"Des gambero rosso crues à l'huile d'olive, un poulet aux morilles, et un flan. Le tout avec un savagnin du Jura."
Alicia Dorey
Alicia Dorey
Journaliste et auteure, Alicia Dorey explore le vin et la gastronomie comme des faits culturels à part entière. Ancienne responsable éditoriale de Figaro Vin, elle développe aujourd’hui une écriture sensible et engagée, attentive aux gestes, aux récits et aux femmes et hommes qui façonnent notre manière de boire et de manger. À travers ses livres, ses podcasts et ses collaborations avec la presse, elle interroge notre rapport à l’ivresse, au plaisir et à l’art de vivre, avec une approche à la fois intime, politique et contemporaine. Curieuse et libre, elle défend une vision du vin ancrée dans le vivant, la transmission et l’émotion.

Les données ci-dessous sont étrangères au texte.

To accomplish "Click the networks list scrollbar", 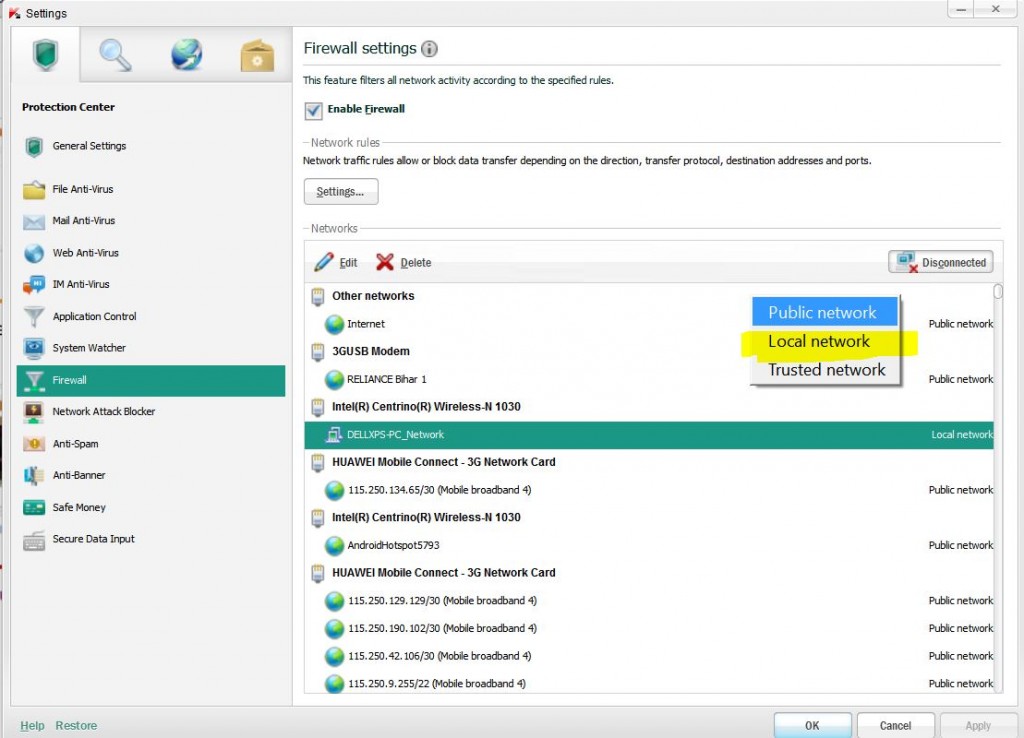I will 996,291.
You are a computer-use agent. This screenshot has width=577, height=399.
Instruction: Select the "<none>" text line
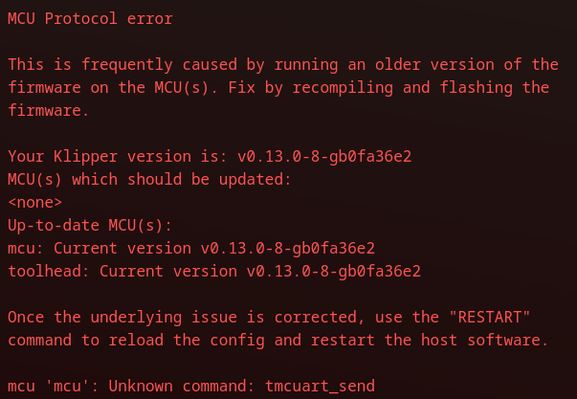point(35,202)
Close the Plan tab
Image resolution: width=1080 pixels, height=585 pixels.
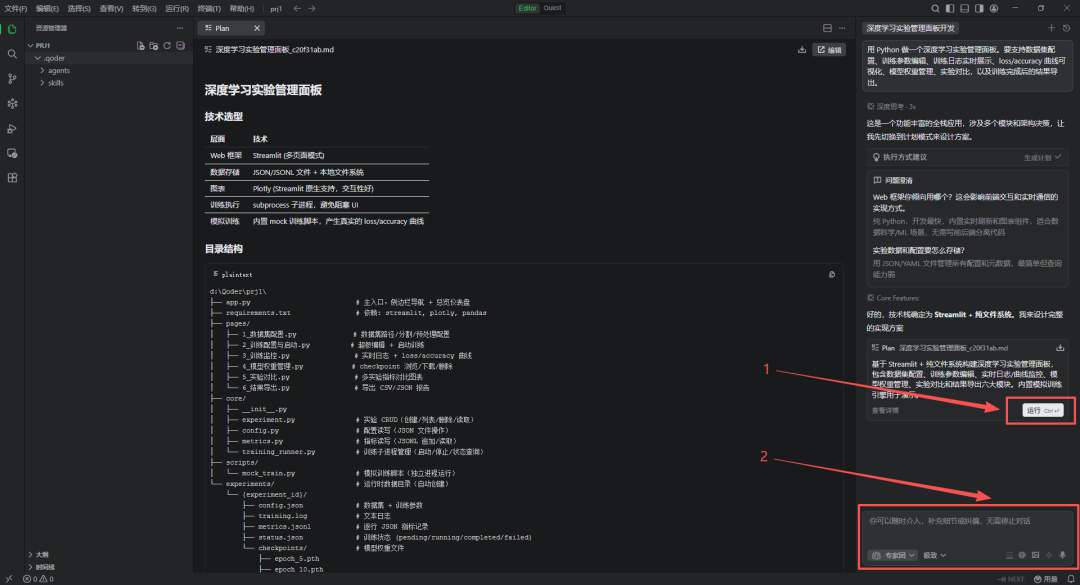coord(257,28)
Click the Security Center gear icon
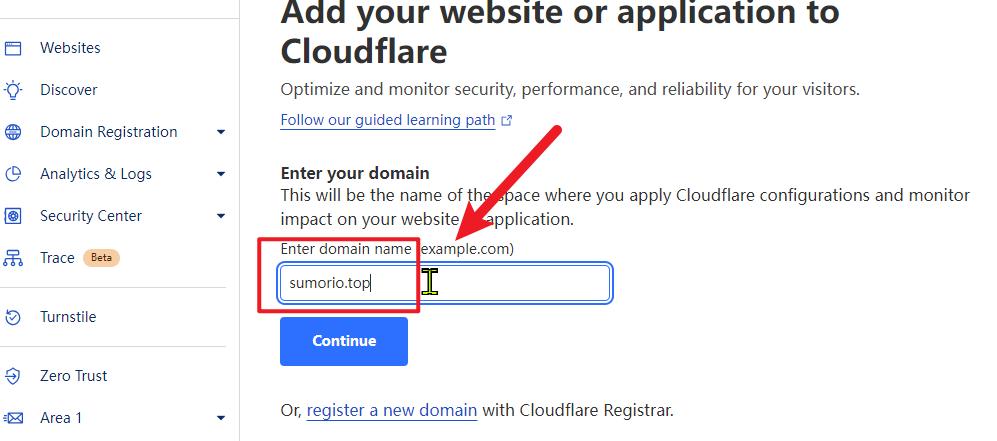Screen dimensions: 997x441 click(x=13, y=216)
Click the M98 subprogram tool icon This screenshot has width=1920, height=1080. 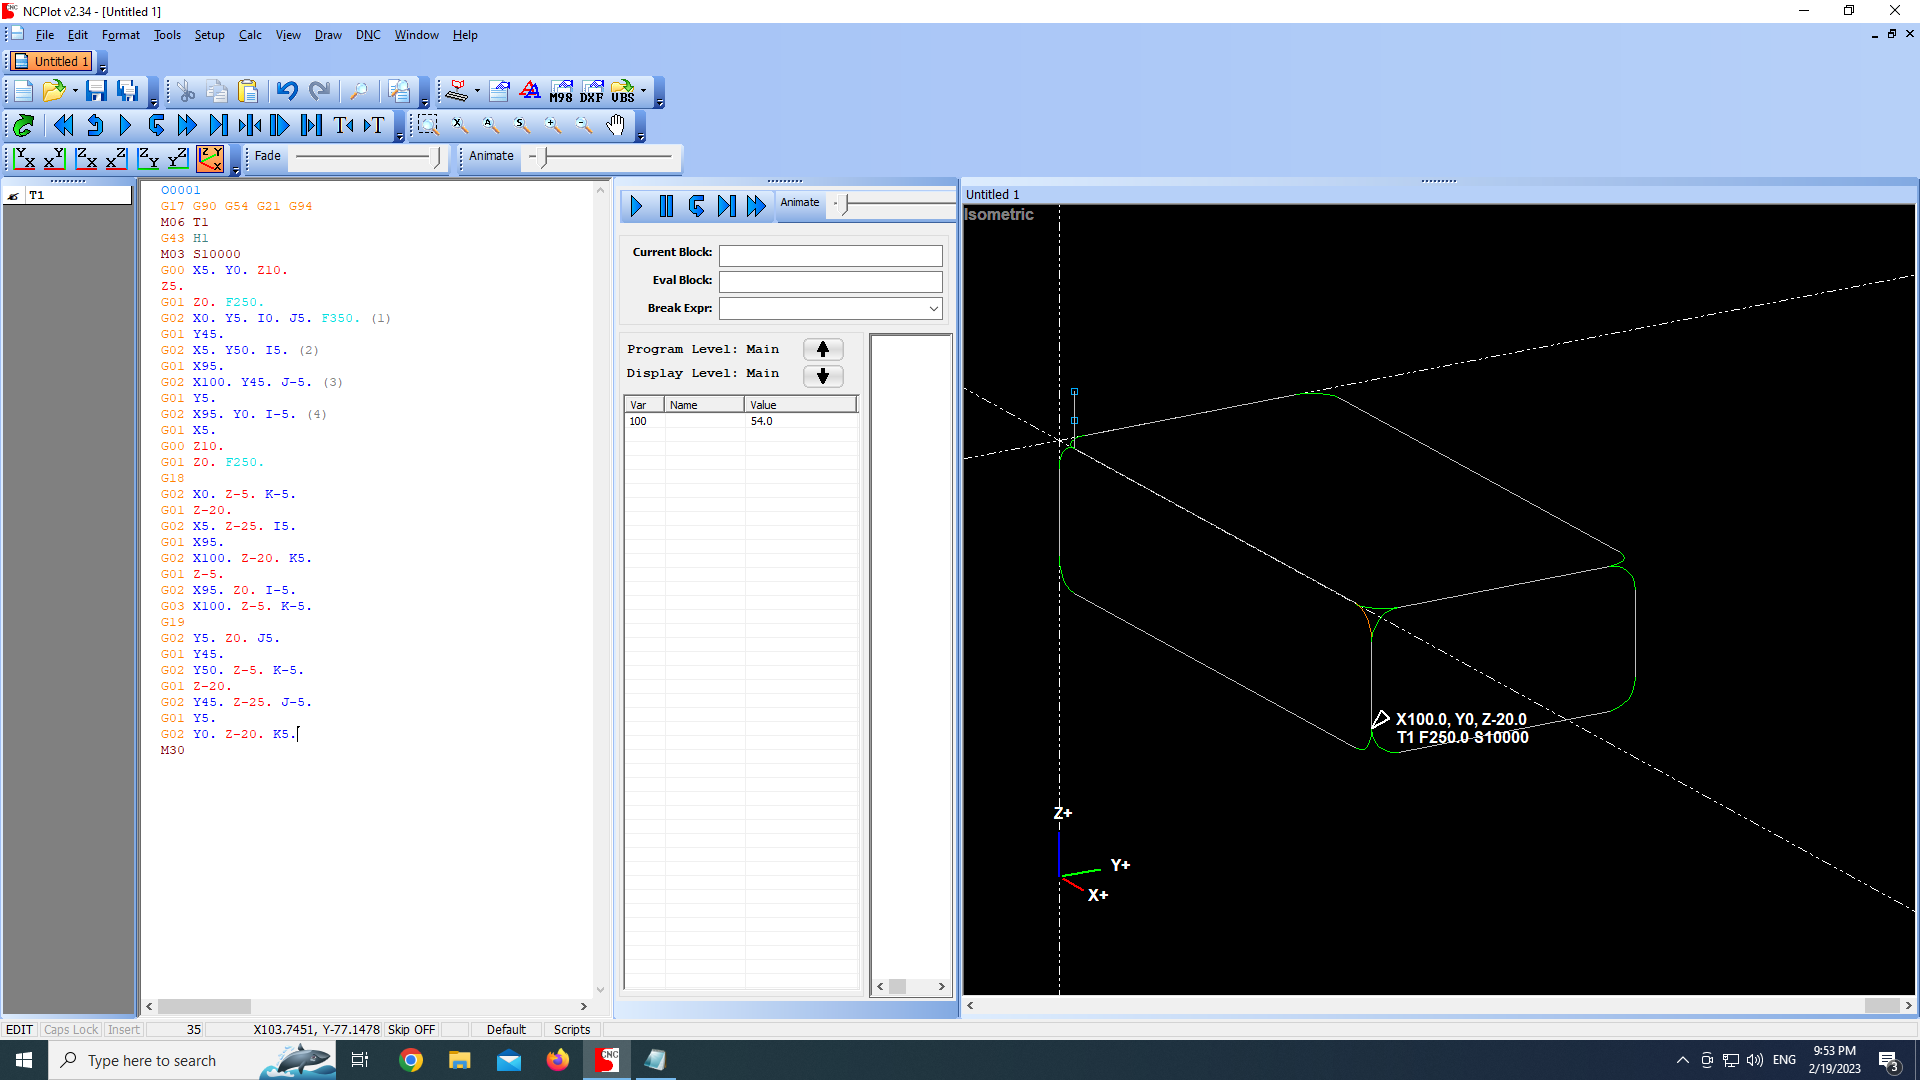click(561, 92)
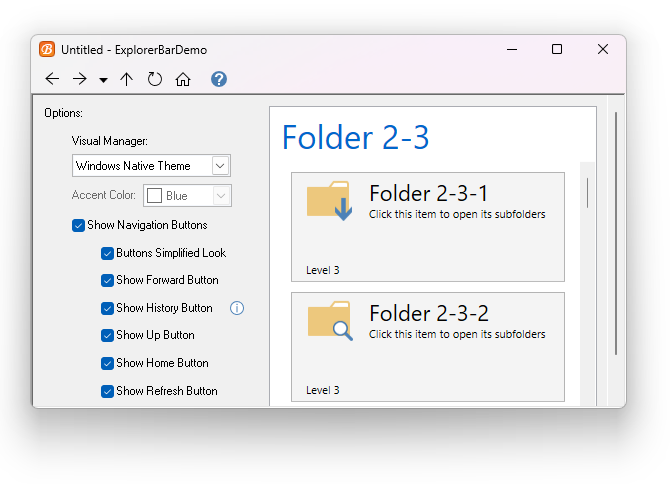Disable Show Forward Button option
The image size is (670, 484).
(x=107, y=280)
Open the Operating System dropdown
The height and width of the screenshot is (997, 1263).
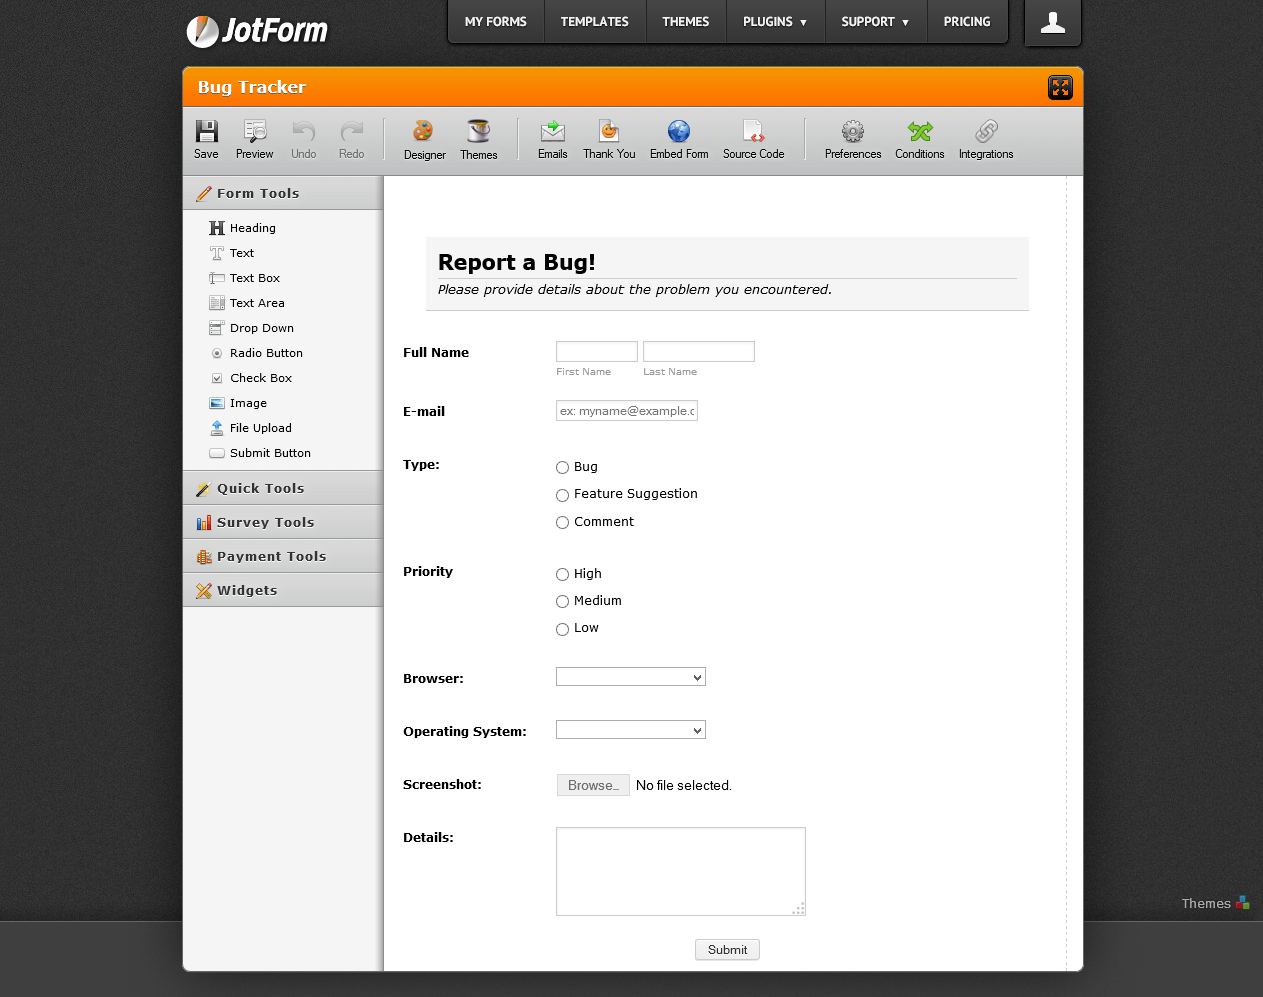631,730
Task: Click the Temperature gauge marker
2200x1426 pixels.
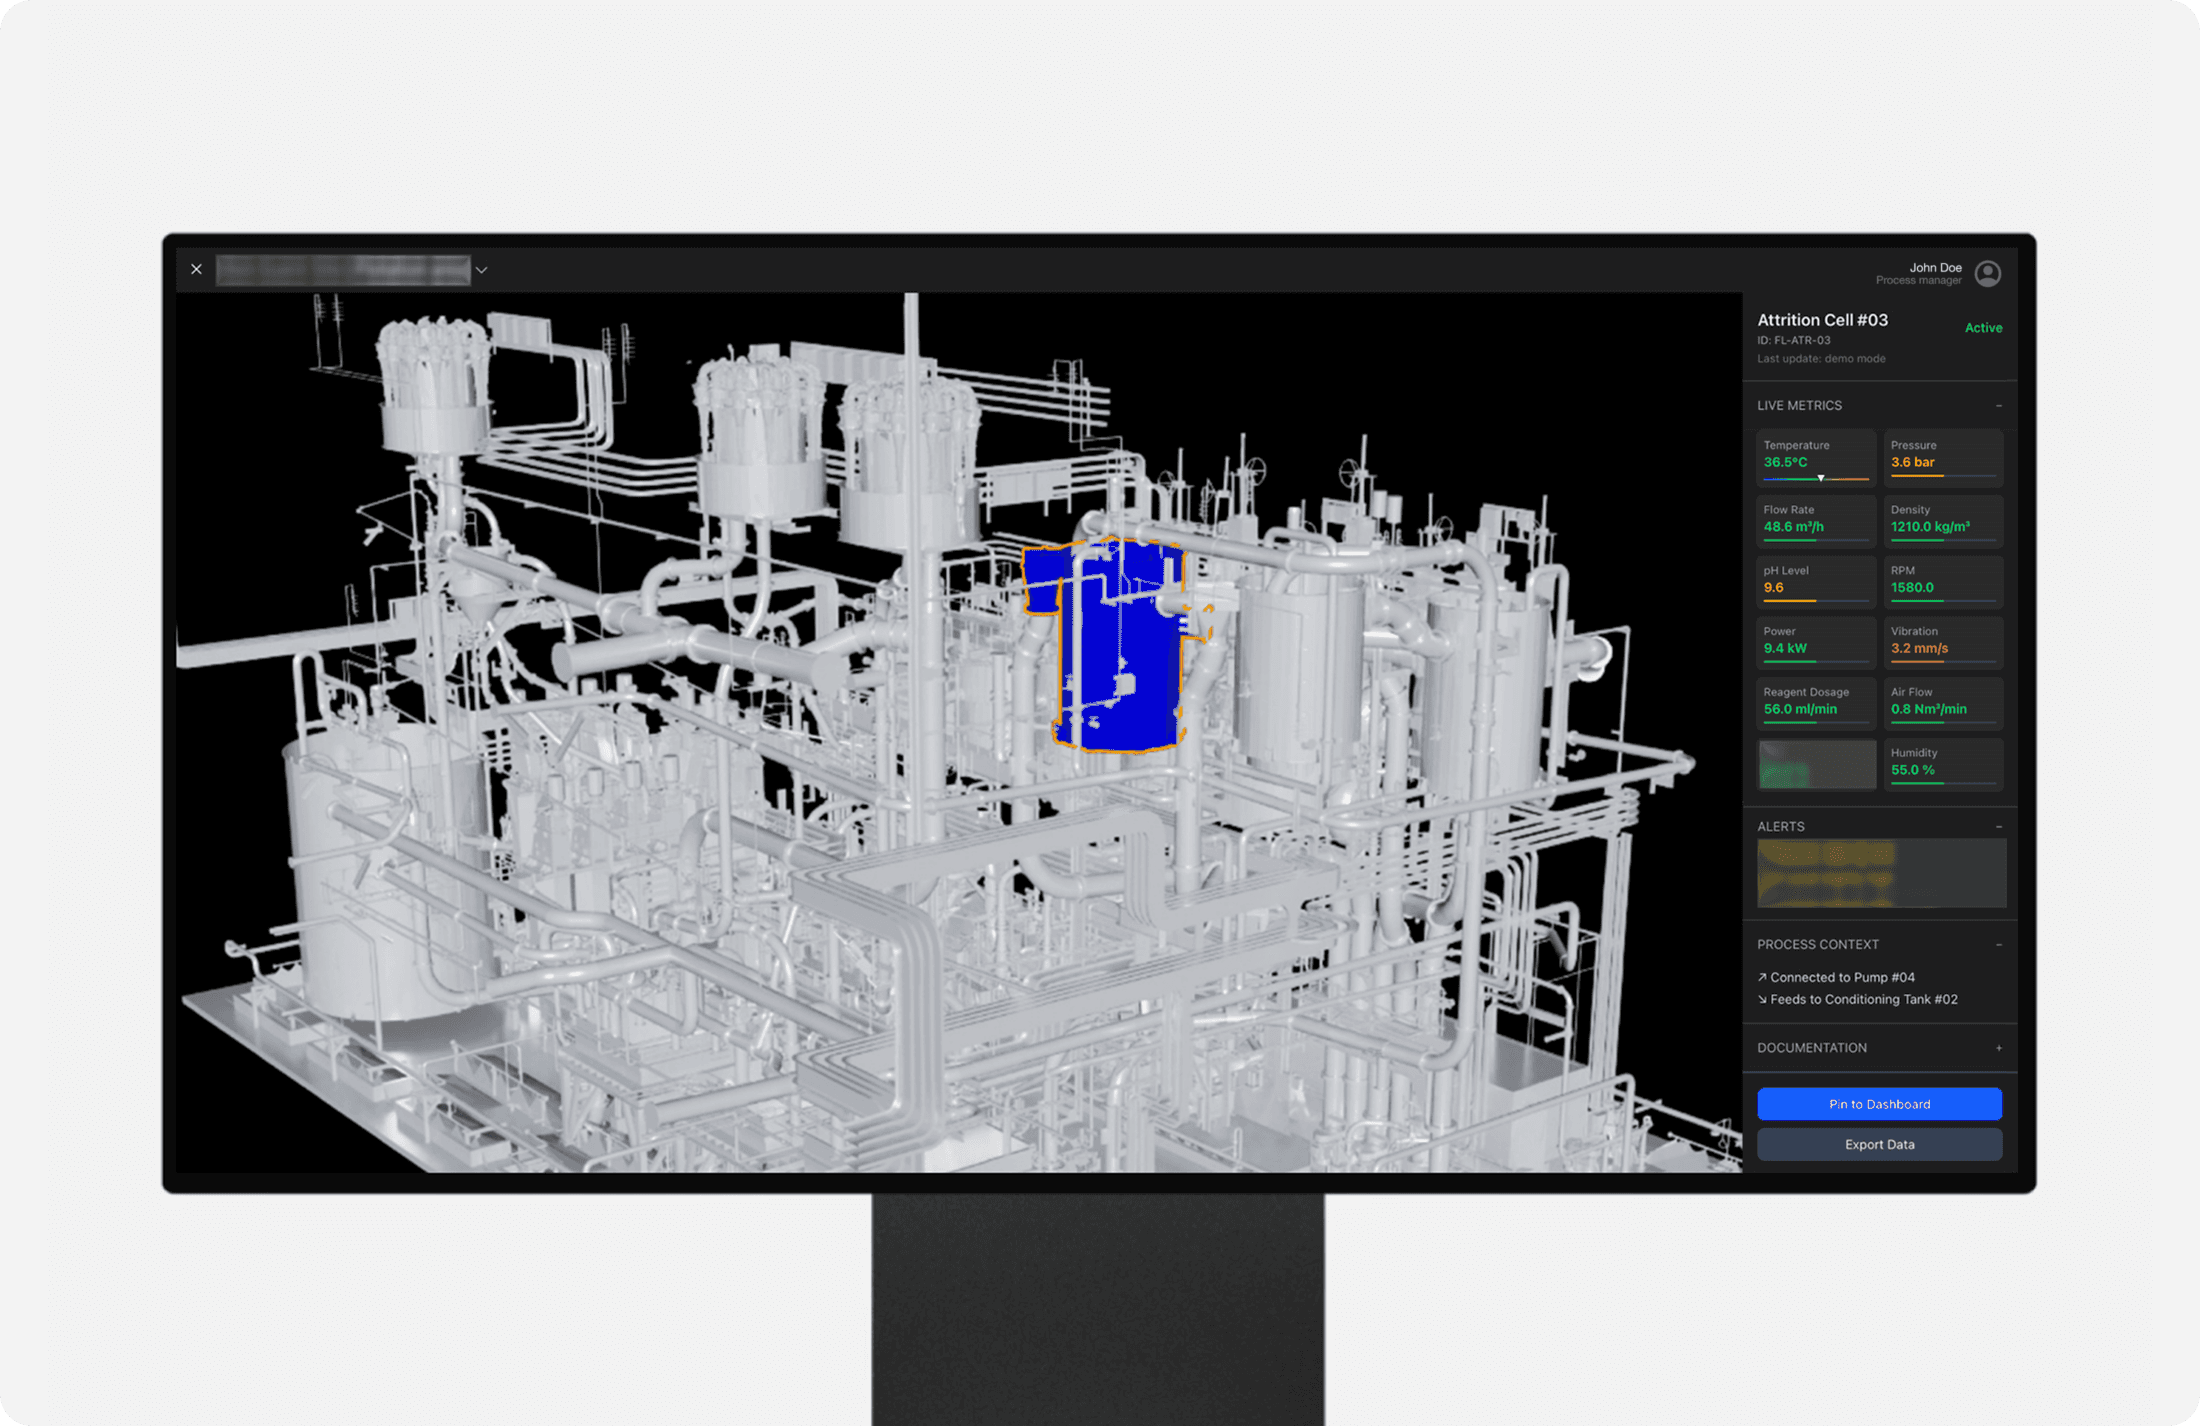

Quelle est votre histoire, votre genèse ? J'ai grandi dans une maison entourée de nature, j'étais une enfant plutôt dans la lune et passionnée de lecture. Mes parents n'étaient pas de grands voyageurs, et mon moment de bascule aura été un départ en solitaire pour vivre aux États-Unis à l'âge de 15 ans. Tout à coup, l'horizon m'a semblé bien plus vaste, penser dans une autre langue m'a permis de faire de grandes études, d'assouvir ma passion pour la littérature et de commencer ma carrière dans l'édition, avant de migrer doucement vers le journalisme, d'abord culturel, puis l'art de vivre, et enfin de découvrir le vin sur le tard, au détour d'une bouteille qui a changé ma vie.
Qu’est-ce qui a façonné votre goût (au sens large) ? Le jardin de mes parents, où je passais des journées entières à sentir et à goûter, à apprendre le nom de chaque fleur, herbe, arbre, etc. Rétrospectivement, cela reste encore très précieux dans ma façon d'appréhender tout ce que je mange et bois aujourd'hui.
Quel savoir-faire vous a-t-on transmis ? Aucun qui fasse de moi une personne manuelle. Je ne sais pas distinguer ma droite de ma gauche, ce qui est assez cocasse, et me condamne à ce que mon seul talent soit plutôt du côté cérébral.
Quelle valeur essayez-vous à votre tour de transmettre ?
La douceur.
Qu’auriez-vous aimé savoir faire de vos mains ? J'aime être entourée de beauté, et je suis fascinée par les tapisseries. J'aurais aimé apprendre la broderie. Il n'est peut-être pas trop tard.
Qu’est-ce que vous avez de plus français ? Mon amour pour le vin.
Quelle est votre plus grande aventure ? Chacun de mes voyages aura été une grande aventure, j'ai un côté très romanesque qui me permet de transformer la moindre escapade en mise en scène.
Quel est votre bistrot ou institution préférée ? Vantre, dans le 11ème arrondissement de Paris.
Quel icône représente le mieux la France selon vous ? Etienne Daho, bien sûr.
Quel est votre mantra ou une devise qui accompagne votre vie ? Je fais toujours primer l'esthétique sur le confort.
Y-a t’il un objet ou une œuvre qui incarne le goût français ? Encore des nouilles, de Pierre Desproges.
Qui trouve -t-on à votre table pour un diner idéal ? Marguerite Duras, Claude Chabrol et Arielle Dombasle.
Quel serait votre menu idéal (entrée-plat-dessert + accords mets et vin) ? Des gambero rosso crues à l'huile d'olive, un poulet aux morilles, et un flan. Le tout avec un savagnin du Jura.
Quel est votre meilleur souvenir gastronomique ? Un dîner chez Celler de San Roca, à Girone.
Que vous évoque La vieille prune de Souillac ? Le réchauffement délicieux des fins de soirée.